Maintenance of Hot water Tank -- Anode replacement
If you own the tank the following would be useful.
There is an anode rod inside the tank. In layman's terms this rusts and in the process helps the tank not rust. Think of it as rust taking the least path of resistance so to speak and attacks the Rod instead of the tank. Hence its known as a sacrificial anode. A detailed explanation is given here
The hardest part in my opinion is to find a place which stock these. HD, Rona and Loews don’t have it and the employees probably don’t even know about it. I emailed the manufacturer GSW and they responded by saying home hardware has them but since I got mine through a local plumbing store I didn’t bother.
They are all similar in size I’m told and come in magnesium or aluminum versions. Magnesium is better (reasons are given in the link above). if you have a newer tank pls read through the link above as its got a lot of info.
you ask the guy at the counter that you need a sacrificial anode and if asked whether you need mag or alu you say mag and he charges you something under $20 and you walk off.
Here is the installation part. Best to do it in the morning.
1. Turn off GAS at the base of the HWT.
2. Turn off Cold water cut off valve (located just above the tank)
3. Open hot any water tap and leave it open.
4. At the bottom of the HWT there is a valve that when opened water will drain out from. You need a flat tip screw driver to insert and turn it anti clock wise.
If you have a small hose connect it and leave the other end near a drain on the floor, if not use a bucket to remove the water (If you don’t have a hose its going to take a lot of time/effort to remove the water!!!)

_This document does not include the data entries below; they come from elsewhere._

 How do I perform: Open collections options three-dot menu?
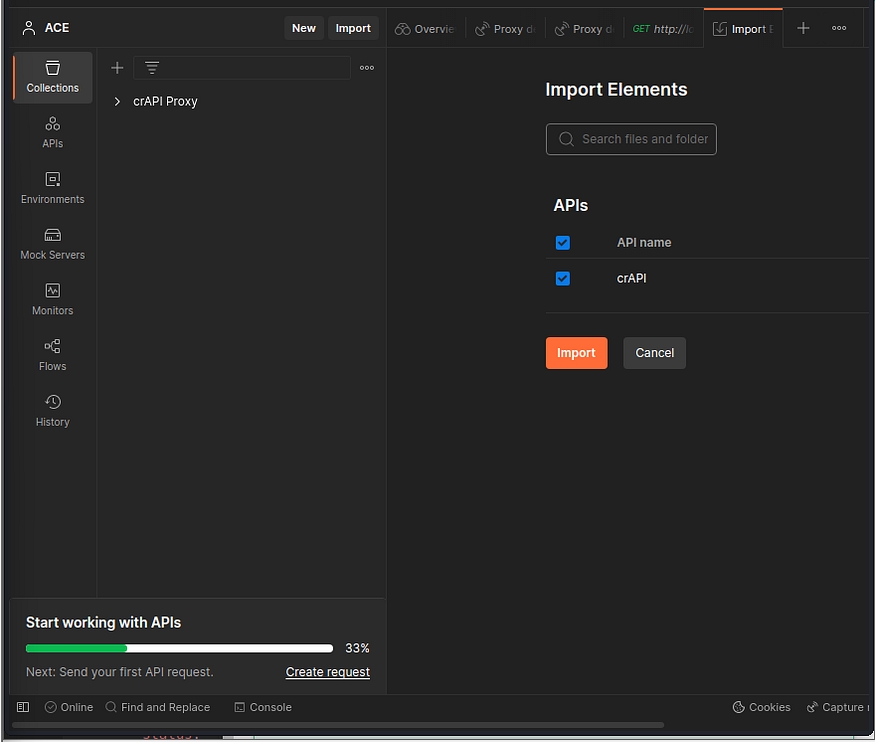coord(367,68)
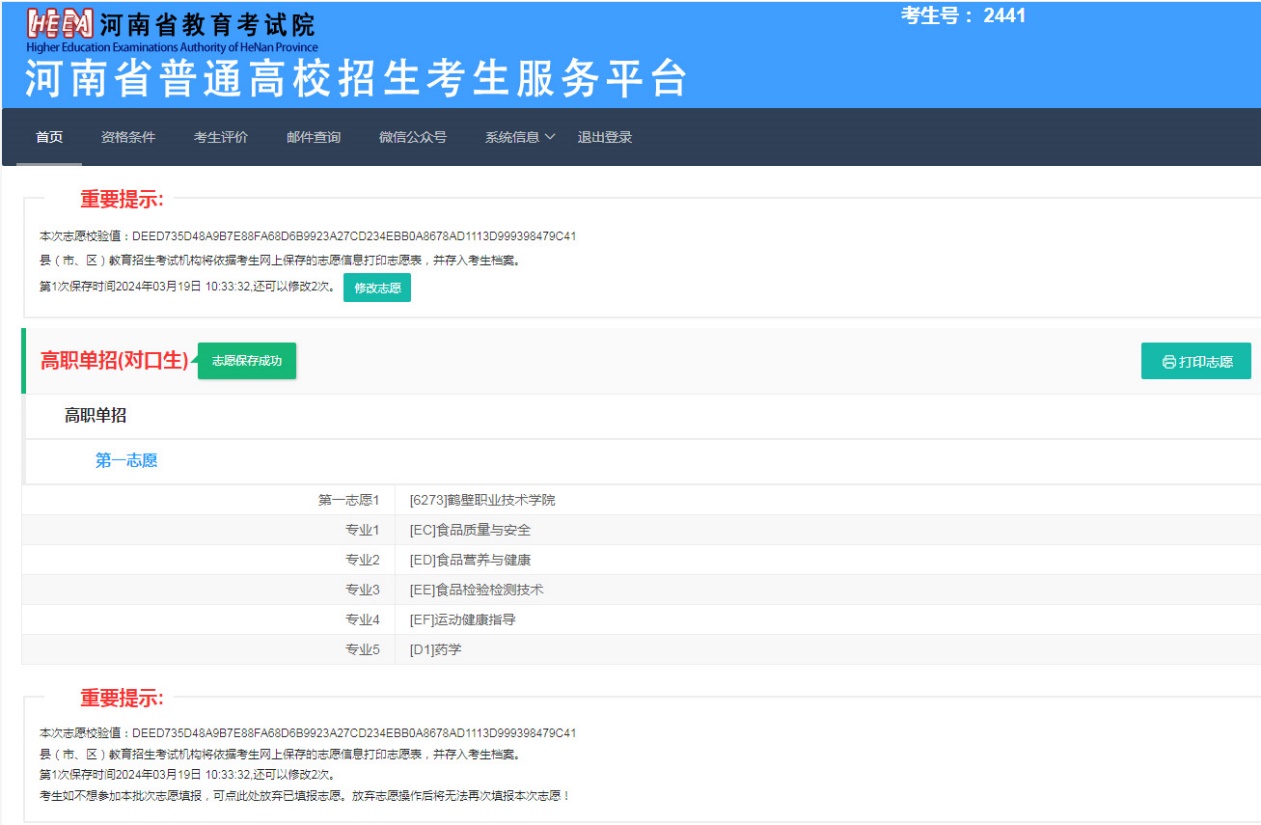Select the [EC]食品质量与安全 major row
The image size is (1261, 825).
[470, 530]
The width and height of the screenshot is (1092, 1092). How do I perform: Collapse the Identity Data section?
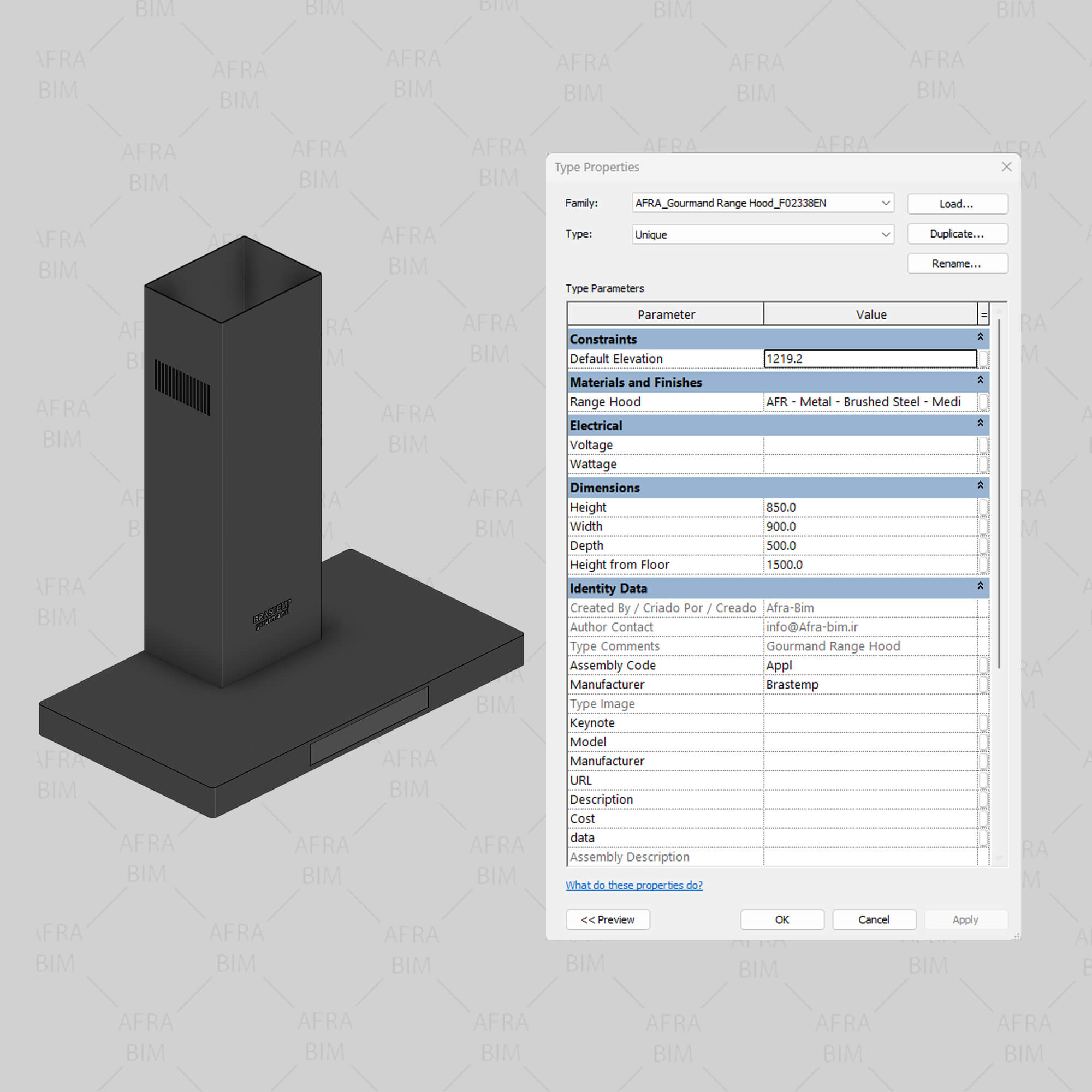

5. While the water empties grab a 1-1/16" socket and loosen the anode. (There should be one or two small openings at the top of the tank. Go for the one closer to the middle. It will be covered in insulation so remove it slowly. Some tanks have two rods. Once loosened remove the rod completely.
6. Pour a couple of liters of vinegar through the hole and leave it to soak for 12 hrs!!!.(close the bottom drain valve) I was pressed for time so I only did a few hrs.
7. After soaking remove all the vinegar and maybe run a little cold water in and remove everything.
8. Reinsert the Anode you bought (make sure to use Teflon tape) , tighten it and start filling the tank. you will need to cut off the bottom if its longer than the rod that came out from the tank. The rod is about 3-4 ft.
The air in the tank will start to come out of the open tap (see point 3) and after a while you would see water come out.
9. Close the tap and start your pilot and reward yourself with a cold beer.
In an hr or so you should have hot water.
After 10 yrs there wasn’t any rust in my tank and the anode was only half used. see image between the new and old one. I cut the bottom part I would change anodes every 5 odd yrs IMHO.
Disclaimer- use these instructions at your own discretion. These are steps I learnt from my neighbour and reading though different articles so YMMV. Be extra careful when you light the pilot.
if you have any Qs feel free to ask but I am not an expert and I will try and answer it to the best of my ability.